Ese fue el argumento político que justificó el incremento. Sin embargo, al concluir el plazo que el propio gobierno fijó para cumplir esos compromisos, el resultado dista mucho de lo que se prometió.
La presentación del programa Pase Olín buscó demostrar que el gobierno comenzó a cumplir los compromisos adquiridos con el incremento tarifario. No obstante, el programa nació con un alcance mucho más limitado de lo que originalmente se anunció.
El subsidio únicamente beneficiará a estudiantes de cuatro instituciones públicas y funcionará mediante reglas de operación, registros y fechas de entrega que incluso comenzarán después de que venciera el plazo establecido por el gobierno para justificar el aumento.
Más que gratuidad, el programa representa un apoyo económico focalizado. Miles de estudiantes de universidades, tecnológicos, preparatorias y otras instituciones públicas y privadas quedaron completamente excluidos del beneficio.
Pero el problema no termina ahí. La modernización de las unidades prácticamente desapareció del discurso oficial. El gobierno ya no habló de renovar el parque vehicular ni presentó mecanismos que permitan garantizar un servicio más seguro, eficiente y digno para quienes todos los días utilizan el transporte público.
El compromiso con las personas con discapacidad y los adultos mayores tampoco se materializó. Ambos sectores continuarán pagando el pasaje, pese a que la gratuidad formó parte de los principales argumentos utilizados para defender el incremento de la tarifa.

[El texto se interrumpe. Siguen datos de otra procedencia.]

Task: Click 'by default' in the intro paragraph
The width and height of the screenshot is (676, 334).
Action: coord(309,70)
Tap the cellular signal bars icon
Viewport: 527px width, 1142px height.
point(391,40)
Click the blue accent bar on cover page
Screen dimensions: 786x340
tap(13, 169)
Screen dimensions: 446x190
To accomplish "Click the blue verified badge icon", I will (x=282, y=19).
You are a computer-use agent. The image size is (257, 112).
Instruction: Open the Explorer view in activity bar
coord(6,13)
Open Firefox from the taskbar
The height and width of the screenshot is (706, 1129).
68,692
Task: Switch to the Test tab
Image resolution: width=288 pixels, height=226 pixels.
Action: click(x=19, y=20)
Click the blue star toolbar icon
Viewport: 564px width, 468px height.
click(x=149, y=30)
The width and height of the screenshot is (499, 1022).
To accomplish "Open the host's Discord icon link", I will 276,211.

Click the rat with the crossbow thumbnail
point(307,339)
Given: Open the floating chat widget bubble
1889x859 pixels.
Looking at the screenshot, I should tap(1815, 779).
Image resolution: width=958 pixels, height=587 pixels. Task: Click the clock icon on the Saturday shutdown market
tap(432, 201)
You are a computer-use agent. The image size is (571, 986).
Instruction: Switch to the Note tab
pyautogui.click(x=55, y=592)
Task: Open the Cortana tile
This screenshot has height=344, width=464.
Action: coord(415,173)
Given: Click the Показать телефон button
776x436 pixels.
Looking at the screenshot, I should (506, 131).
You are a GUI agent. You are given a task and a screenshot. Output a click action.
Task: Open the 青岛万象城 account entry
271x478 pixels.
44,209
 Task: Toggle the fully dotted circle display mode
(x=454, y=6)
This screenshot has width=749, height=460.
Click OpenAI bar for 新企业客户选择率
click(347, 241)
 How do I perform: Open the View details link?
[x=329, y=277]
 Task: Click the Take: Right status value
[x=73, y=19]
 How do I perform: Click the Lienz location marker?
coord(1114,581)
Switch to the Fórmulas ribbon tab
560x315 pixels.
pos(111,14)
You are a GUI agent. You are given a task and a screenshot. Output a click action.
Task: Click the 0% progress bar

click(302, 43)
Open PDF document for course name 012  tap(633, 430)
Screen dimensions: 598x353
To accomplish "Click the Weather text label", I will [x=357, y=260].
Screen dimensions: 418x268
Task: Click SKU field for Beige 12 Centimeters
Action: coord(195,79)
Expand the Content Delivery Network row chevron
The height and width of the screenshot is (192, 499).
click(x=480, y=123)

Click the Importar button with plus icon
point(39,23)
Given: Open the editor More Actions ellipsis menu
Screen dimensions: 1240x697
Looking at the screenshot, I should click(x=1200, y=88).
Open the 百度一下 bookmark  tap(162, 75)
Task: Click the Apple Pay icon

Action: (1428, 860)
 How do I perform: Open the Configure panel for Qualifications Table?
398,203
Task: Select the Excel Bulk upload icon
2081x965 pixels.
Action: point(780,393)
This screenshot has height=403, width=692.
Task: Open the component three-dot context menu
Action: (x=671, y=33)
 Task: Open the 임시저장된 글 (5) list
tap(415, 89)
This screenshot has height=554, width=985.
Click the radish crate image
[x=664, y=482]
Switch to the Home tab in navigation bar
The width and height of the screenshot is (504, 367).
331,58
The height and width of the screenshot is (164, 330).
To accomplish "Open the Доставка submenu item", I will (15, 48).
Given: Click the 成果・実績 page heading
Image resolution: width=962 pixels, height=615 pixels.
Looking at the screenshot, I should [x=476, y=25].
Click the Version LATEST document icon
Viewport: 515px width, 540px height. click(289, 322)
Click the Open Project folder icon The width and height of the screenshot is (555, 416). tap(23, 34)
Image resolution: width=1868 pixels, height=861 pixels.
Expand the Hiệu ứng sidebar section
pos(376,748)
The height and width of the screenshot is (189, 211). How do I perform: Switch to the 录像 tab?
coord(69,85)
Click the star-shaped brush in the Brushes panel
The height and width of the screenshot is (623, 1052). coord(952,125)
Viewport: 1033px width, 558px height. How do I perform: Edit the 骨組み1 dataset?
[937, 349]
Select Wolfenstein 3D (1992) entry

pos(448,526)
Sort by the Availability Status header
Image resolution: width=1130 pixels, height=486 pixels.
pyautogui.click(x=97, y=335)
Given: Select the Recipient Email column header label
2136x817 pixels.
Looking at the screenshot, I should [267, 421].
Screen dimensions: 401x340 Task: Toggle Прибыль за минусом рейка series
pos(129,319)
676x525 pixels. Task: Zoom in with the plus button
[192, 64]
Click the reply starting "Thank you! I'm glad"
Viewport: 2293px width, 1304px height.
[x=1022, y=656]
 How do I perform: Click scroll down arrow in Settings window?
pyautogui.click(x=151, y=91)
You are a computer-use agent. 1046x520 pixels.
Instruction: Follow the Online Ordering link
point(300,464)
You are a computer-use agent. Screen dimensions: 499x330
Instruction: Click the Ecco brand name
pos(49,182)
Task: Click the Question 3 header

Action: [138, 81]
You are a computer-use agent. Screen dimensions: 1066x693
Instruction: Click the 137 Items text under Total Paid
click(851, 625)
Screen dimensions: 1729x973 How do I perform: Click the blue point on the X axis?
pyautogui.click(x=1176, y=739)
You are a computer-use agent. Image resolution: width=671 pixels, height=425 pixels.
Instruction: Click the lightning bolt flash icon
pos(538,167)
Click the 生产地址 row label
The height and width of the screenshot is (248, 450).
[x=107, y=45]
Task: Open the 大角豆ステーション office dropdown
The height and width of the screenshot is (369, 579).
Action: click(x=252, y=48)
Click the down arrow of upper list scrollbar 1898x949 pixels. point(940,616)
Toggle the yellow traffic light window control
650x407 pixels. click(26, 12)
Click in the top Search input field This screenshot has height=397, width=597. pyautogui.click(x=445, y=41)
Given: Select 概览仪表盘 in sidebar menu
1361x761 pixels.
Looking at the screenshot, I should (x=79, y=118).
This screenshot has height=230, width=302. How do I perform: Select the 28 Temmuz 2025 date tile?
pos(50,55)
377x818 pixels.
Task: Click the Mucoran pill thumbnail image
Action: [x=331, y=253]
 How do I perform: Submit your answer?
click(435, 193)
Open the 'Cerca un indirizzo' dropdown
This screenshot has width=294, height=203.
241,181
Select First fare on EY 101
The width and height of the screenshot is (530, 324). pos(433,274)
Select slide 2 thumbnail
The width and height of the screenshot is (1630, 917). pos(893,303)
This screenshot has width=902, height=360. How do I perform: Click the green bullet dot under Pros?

La escena que mejor resume esta contradicción ocurrió durante la presentación del propio Pase Olín. Mientras funcionarios hablaban de bienestar, inclusión y humanismo, Beatriz Maldonado Fragoso, representante de personas con discapacidad, amenazó con lanzarse desde el segundo piso de Palacio de Gobierno para exigir que las autoridades escucharan sus demandas.
Un gobierno no demuestra su compromiso social únicamente con discursos o programas parciales, sino cumpliendo aquello que prometió cuando pidió a la ciudadanía hacer un esfuerzo económico adicional.
El Pase Olín puede representar un alivio para un grupo de estudiantes y ese beneficio resulta positivo. Sin embargo, utilizarlo como prueba de que el gobierno cumplió con las condiciones que justificaron el aumento al transporte público resulta insostenible.